• _YOUR GOAL_
A word-for-word copy is required of the line containing "Select the 欢迎 step in the sidebar" and of each line after it in the material below, through the last one.
** Opening MATERIAL FOR THIS TASK block **
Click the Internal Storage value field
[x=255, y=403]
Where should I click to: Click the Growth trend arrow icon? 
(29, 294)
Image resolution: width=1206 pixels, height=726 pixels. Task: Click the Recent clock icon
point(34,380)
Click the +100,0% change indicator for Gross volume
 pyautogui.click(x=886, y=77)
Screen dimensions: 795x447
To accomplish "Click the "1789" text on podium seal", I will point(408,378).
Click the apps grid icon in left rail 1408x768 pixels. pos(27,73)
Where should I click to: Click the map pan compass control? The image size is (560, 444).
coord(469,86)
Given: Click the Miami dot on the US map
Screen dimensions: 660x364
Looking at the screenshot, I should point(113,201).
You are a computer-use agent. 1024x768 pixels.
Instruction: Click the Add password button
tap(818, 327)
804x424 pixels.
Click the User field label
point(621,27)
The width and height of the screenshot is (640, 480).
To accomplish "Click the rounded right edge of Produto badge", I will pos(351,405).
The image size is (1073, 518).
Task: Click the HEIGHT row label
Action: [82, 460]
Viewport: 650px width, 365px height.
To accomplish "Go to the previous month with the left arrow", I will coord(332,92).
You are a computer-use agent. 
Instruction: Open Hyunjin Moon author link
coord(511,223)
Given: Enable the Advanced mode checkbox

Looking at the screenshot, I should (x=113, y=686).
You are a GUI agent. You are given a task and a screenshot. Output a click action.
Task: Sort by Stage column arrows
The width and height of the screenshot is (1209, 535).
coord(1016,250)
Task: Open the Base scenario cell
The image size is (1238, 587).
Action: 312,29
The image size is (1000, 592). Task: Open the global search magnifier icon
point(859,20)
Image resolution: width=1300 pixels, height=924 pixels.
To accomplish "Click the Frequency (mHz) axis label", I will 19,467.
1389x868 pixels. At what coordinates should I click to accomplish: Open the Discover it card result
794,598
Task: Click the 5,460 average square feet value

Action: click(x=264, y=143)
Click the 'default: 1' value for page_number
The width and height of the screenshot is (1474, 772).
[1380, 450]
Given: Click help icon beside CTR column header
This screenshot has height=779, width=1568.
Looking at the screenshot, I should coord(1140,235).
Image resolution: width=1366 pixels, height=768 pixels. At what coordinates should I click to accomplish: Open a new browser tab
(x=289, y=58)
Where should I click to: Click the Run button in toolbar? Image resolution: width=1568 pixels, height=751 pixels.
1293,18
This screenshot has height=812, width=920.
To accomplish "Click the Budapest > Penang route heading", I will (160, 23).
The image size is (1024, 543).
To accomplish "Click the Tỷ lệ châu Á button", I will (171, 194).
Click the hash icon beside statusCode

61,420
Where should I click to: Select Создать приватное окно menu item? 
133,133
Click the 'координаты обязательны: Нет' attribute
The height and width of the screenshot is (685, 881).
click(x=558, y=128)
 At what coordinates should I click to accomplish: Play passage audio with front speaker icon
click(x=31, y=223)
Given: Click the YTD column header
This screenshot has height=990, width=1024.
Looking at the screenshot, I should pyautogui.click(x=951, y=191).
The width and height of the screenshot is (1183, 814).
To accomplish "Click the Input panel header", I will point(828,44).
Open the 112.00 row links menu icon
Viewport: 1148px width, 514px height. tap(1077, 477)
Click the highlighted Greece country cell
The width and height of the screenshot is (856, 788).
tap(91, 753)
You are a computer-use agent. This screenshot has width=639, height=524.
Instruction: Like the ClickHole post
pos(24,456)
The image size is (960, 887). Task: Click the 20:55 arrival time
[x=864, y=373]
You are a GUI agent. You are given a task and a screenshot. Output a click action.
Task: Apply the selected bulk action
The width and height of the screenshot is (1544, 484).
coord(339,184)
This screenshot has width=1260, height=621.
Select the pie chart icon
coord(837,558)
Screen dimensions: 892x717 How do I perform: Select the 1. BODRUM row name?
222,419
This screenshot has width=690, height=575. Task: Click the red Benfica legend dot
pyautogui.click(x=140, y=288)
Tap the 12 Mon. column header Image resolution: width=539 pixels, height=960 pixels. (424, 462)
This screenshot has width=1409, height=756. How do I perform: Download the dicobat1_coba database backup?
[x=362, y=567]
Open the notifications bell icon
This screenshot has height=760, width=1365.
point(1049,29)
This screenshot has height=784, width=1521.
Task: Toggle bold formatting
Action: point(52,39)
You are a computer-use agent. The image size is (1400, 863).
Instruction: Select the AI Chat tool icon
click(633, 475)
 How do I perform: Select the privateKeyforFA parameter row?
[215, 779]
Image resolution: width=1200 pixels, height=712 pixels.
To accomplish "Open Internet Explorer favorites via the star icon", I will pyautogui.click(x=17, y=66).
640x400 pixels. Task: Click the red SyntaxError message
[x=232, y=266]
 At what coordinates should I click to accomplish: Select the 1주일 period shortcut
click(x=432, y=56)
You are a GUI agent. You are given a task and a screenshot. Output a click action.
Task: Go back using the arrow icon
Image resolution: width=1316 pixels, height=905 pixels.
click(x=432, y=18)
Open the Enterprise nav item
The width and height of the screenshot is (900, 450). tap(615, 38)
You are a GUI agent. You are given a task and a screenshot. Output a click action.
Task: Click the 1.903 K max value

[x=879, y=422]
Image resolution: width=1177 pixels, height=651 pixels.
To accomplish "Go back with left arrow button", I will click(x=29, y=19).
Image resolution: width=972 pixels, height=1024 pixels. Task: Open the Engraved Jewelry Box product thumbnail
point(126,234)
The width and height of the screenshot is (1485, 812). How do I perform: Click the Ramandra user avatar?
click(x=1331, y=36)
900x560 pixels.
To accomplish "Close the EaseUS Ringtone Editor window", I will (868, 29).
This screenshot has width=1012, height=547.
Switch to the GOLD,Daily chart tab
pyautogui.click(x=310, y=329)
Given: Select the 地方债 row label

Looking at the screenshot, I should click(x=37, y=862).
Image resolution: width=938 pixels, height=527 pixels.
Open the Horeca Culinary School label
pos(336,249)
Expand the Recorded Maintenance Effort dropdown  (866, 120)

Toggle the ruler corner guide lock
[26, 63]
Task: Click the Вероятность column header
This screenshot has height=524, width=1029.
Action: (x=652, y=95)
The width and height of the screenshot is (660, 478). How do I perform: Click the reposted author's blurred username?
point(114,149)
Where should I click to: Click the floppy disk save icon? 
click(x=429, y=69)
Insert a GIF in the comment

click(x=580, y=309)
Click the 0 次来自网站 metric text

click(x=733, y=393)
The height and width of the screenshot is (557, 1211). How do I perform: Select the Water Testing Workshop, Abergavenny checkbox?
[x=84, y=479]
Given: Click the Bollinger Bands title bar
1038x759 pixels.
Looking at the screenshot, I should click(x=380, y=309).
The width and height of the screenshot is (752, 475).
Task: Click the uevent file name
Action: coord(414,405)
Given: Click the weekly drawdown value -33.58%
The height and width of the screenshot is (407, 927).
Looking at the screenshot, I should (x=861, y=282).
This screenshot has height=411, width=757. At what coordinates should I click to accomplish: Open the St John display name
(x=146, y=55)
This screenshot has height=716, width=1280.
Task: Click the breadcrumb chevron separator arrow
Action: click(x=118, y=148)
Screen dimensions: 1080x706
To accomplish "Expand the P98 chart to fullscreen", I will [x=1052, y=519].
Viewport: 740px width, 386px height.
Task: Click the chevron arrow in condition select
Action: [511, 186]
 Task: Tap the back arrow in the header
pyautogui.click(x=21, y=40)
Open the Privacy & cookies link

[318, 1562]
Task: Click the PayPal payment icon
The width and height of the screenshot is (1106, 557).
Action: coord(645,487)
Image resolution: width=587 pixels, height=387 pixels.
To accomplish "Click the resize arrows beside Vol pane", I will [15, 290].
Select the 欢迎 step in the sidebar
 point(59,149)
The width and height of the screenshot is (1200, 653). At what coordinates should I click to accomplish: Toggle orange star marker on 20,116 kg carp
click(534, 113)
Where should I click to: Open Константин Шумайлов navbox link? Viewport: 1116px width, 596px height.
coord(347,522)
** Closing MATERIAL FOR THIS TASK block **
• _RESULT FOR THIS EXERCISE_
Select the 欢迎 step in the sidebar
 point(59,149)
The width and height of the screenshot is (1200, 653). At what coordinates should I click to accomplish: Toggle orange star marker on 20,116 kg carp
click(534, 113)
Where should I click to: Open Константин Шумайлов navbox link? Viewport: 1116px width, 596px height.
coord(347,522)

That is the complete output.